In Phase 3, you call for tenders. Now this guy who put in an unsolicited bid, if he is part of a Contractor Consortium, he can bid on his own tender documents. So that gives him a little bid of a margin on the other guys, because he came up with the idea in the first place and has taken some of the costs and the risks. So he can bid, then they will have to get somebody else to evaluate, it has to be a third party who they would have to appoint.

They will ask two guys for final and best offers. If you, the unsolicited bidder, are not one of those two, then there will be three frontrunners. They will then negotiated with the three frontrunners, they will then select the preferred bidder, financial closure, award the tender and from the first draw down, from the banks, or who ever are going to finance this project, the PC sum of all the costs that were incurred in the preparation of the documentation and so on, is paid out to the Department, the unsolicited bidder and so on. So that is a fairly fair process that involves the tender procedure, it does reward creativity to a degree and it encourages the private sector to come forward and put something on the table.

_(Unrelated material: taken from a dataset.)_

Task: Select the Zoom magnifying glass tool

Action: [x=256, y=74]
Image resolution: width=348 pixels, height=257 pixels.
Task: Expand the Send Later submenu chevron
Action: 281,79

I think it is certainly not the solution for everything but for certain things, I think it can certainly get a bit of momentum going in this country, which is what we need.

12. The symposium then discussed the relevant topics in five groups and they came back with the following recommendations:

  • A standard procurement policy for all ministries in order to eliminate confusion, corrupt practices etc.
  • The roster concept should be filtered throughout all government ministries to eliminate emotions
  • The current roster system should be given a chance to mature prior to being set as a procurement standard for the other ministries
  • Implementation and funding ministries should liaise closely with each other so as to talk in "one voice" which would eliminate confusing communications to consultants and beneficiaries of the projects in question.

the process should be:

  • Simple;
  • Applied uniformly;
  • Seen as rewarding acceptable performance;
  • Applying penalties where deserved, and
  • Foolproof

Issues:

  • Value of consultancy
  • Level of complexity, how well the outcome is defined
  • Capacity of client Department to draft and evaluate proposal
  • Empowerment objectives not an issue, can be enforced to a degree for both methods
  • Risk of failure
  • Level of technical excellence imposed
  • Level of innovation required - can have a % cost weighting

To remove existing bottlenecks, problems and delays in the current procurement process the following should be addressed:

  • Prioritisation of projects in place
  • Budget approval earlier in financial year
  • Project "green light" earlier enough for the process
  • Reasons for appointment: - Role players identified - Authority defined - Process defined and programmed
  • Data basis on consultants kept up to date

Chairperson, I am of the opinion that the Selection and Appointment of Consulting Engineers should be discussed between the Profession and the Client bodies. The various associations should be proactive in this regard.

Engineers should not tender to perform design work, or any other work normally expected to be performed by engineers, but the client should appoint them.